• [Work order A]
Summarize the passage on anti-cancer activity in two sentences.
• [Work order B]
In the passage on anti-cancer activity, what IC50 value is reported for compound 1a?

• [Quoted passage]
+---+
3.1. Anti-Cancer Activity

Throughout history, fatal illnesses have affected the world, with cancer being one of the most significant. In 2018, 18 million people worldwide were affected by cancer, which resulted in 9.6 million deaths [58]. Breast cancer was expected to affect 2.3 million women worldwide in 2020, killing 685,000 of them [48]. OA is recognized as a valuable resource in the search for anti-cancer drugs due to its remarkable activity [22]. Since 2000, researchers have published reports on the synthesis of various derivatives of this acid to combat this disease.
In fact, Yan et al. [59] have synthesized two naturally occurring products from OA and tested their antitumor activity against Hela cells (Table 2). The results indicate that compound 1a has the highest antitumor activity, with an IC50 value of 2.74 μM. Furthermore, Gupta et al. [60] synthesized 13 OA derivatives, composed of ester and amide derivatives, and investigated their antitumor cell growth ability against 9 human tumor cell lines: IMR-32, HOP-62, HCT-15, A-549, SW-620, IGR-OV-1, SF-295, PC-3, and MCF-7. Table 3 demonstrates that the ester compounds exhibited outstanding anticancer properties against IGR-OV-1, while the amide compounds demonstrated good efficacy against HOP-62.
+---+
Records from a data collection
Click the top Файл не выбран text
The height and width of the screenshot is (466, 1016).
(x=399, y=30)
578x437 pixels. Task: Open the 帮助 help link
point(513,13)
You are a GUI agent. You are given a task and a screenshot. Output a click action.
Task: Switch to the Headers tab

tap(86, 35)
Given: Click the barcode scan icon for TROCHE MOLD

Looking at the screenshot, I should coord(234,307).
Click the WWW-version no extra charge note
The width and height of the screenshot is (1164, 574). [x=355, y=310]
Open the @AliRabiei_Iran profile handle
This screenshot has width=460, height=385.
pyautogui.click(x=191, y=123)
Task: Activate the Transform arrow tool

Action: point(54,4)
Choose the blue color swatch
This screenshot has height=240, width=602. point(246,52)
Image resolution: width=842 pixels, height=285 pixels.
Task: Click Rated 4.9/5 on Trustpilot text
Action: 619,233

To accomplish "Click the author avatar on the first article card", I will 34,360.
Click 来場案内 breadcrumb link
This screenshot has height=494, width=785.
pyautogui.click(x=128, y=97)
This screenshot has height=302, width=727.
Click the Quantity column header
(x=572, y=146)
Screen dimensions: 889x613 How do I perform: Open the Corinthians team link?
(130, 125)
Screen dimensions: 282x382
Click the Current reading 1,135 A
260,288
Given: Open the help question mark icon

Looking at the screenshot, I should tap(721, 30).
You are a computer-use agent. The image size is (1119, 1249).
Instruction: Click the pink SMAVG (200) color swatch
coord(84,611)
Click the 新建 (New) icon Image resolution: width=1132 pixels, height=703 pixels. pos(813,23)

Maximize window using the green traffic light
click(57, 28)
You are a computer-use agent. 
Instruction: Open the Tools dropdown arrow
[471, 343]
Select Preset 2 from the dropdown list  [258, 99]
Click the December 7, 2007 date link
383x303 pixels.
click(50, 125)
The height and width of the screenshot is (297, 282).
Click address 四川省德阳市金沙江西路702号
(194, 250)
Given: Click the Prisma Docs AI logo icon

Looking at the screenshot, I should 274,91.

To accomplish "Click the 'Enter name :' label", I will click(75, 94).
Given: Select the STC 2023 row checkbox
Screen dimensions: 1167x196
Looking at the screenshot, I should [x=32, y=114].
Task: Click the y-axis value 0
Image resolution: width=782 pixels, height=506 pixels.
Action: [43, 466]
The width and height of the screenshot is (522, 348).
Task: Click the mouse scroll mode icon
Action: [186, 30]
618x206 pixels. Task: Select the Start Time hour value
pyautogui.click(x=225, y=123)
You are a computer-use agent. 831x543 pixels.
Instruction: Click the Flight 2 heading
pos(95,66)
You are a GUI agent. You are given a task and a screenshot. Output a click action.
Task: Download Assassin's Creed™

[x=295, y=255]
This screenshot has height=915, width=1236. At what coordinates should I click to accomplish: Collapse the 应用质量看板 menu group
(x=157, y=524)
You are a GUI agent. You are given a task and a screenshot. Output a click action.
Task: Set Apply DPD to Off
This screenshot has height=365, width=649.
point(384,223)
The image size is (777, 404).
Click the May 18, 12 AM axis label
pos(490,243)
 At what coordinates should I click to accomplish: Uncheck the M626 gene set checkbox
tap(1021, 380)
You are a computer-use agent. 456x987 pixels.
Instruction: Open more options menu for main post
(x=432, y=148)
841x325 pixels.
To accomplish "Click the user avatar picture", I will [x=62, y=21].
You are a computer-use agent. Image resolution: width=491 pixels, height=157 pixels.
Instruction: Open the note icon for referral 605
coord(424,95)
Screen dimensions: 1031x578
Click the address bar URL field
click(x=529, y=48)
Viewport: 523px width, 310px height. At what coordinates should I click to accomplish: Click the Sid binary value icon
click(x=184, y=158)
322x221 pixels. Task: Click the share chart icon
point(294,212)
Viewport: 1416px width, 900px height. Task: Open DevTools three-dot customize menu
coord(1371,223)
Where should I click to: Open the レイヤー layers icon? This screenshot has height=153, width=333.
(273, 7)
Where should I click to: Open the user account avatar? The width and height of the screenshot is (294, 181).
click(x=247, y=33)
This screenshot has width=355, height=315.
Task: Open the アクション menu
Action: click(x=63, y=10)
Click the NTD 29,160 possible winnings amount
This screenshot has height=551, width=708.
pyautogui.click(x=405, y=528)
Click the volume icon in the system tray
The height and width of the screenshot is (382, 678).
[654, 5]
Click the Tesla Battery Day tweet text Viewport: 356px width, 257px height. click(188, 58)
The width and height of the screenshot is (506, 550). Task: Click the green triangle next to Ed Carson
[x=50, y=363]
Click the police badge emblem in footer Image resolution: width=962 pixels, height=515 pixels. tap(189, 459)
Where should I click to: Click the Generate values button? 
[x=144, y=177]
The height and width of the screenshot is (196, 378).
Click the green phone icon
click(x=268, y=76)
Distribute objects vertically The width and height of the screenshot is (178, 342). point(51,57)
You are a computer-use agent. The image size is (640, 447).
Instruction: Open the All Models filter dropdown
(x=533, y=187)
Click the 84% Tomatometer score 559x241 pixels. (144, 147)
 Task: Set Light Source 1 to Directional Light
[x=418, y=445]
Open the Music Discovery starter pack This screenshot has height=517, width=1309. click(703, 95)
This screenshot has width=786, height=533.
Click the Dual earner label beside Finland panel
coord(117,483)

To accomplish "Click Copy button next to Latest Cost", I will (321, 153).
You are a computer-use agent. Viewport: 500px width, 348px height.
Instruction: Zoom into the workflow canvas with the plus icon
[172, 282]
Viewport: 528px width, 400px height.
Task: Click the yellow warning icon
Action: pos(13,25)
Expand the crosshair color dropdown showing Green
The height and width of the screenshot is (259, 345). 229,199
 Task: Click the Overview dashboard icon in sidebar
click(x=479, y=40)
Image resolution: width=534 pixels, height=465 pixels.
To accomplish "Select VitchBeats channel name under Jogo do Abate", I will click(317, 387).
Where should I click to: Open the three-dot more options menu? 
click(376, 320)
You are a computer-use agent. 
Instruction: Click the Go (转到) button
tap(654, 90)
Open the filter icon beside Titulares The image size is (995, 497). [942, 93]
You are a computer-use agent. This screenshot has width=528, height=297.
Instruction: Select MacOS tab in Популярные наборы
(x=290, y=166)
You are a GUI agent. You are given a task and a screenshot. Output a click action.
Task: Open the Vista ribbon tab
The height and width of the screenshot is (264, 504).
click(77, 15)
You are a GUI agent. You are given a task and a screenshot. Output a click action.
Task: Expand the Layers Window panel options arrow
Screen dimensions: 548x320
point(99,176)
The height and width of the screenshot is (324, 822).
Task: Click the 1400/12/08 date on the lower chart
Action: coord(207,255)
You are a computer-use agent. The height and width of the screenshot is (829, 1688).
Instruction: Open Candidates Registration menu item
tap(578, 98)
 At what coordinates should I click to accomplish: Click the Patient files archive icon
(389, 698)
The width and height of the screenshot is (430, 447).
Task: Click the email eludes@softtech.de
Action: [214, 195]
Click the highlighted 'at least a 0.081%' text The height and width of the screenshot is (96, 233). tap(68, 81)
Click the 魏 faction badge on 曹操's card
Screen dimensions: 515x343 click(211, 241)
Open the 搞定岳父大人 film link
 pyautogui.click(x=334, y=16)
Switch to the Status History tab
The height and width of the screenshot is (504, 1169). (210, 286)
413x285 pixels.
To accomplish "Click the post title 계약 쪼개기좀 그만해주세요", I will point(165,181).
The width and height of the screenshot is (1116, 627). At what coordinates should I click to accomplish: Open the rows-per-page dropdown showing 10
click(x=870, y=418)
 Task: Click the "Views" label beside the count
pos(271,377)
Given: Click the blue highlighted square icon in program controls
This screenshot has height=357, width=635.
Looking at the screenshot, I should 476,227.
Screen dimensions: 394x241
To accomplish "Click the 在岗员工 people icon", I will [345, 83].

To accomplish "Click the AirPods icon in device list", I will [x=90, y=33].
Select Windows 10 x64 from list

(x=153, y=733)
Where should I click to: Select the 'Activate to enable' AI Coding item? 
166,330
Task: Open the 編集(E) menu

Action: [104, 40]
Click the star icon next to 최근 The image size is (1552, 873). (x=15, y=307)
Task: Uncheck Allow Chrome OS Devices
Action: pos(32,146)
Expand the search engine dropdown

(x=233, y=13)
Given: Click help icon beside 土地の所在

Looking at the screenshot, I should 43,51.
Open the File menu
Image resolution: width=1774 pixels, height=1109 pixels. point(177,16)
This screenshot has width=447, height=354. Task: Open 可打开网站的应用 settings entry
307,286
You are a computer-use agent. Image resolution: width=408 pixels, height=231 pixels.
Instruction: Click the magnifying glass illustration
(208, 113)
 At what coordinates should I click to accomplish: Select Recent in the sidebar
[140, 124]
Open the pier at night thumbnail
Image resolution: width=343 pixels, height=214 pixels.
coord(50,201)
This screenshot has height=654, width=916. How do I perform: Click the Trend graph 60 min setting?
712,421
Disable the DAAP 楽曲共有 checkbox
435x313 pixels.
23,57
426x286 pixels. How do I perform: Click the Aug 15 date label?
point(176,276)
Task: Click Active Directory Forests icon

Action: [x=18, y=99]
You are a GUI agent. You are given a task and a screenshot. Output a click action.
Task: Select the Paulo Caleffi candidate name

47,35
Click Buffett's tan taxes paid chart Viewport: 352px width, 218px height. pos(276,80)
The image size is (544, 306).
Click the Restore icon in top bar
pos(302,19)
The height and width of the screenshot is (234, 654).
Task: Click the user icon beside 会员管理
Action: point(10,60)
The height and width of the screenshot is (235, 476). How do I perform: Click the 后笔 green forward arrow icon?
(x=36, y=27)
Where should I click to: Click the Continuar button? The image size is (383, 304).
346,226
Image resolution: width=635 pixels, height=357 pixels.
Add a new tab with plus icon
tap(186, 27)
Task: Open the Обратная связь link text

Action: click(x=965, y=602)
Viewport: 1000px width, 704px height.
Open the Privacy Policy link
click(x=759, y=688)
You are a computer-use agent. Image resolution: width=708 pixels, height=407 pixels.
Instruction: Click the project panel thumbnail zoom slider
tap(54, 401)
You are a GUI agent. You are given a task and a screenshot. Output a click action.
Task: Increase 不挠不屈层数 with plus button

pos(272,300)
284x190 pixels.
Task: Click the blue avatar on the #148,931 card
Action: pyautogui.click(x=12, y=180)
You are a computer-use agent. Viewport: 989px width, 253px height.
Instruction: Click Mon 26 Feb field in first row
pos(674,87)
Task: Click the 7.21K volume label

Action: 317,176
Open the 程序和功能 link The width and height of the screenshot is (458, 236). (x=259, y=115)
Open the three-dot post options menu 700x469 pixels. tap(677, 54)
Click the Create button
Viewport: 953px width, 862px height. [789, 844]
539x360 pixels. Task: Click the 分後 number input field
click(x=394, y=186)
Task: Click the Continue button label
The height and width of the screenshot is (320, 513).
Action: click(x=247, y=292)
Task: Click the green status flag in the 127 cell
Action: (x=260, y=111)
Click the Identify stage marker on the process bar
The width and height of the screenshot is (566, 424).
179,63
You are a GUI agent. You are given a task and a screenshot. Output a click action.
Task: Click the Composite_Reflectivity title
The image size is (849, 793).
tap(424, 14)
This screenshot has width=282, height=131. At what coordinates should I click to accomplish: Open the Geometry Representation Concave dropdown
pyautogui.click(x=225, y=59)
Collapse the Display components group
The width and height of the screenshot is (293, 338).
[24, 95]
+---+
• [Written response A]
Cancer affected 18 million people worldwide in 2018 and caused 9.6 million deaths, and OA is recognized as a valuable resource in the search for anti-cancer drugs, with reports on its derivatives published since 2000. Yan et al. found that compound 1a had the highest antitumor activity against Hela cells (IC50 of 2.74 μM), while Gupta et al. tested 13 ester and amide OA derivatives against 9 human tumor cell lines, finding the esters outstanding against IGR-OV-1 and the amides effective against HOP-62.

• [Written response B]
2.74 μM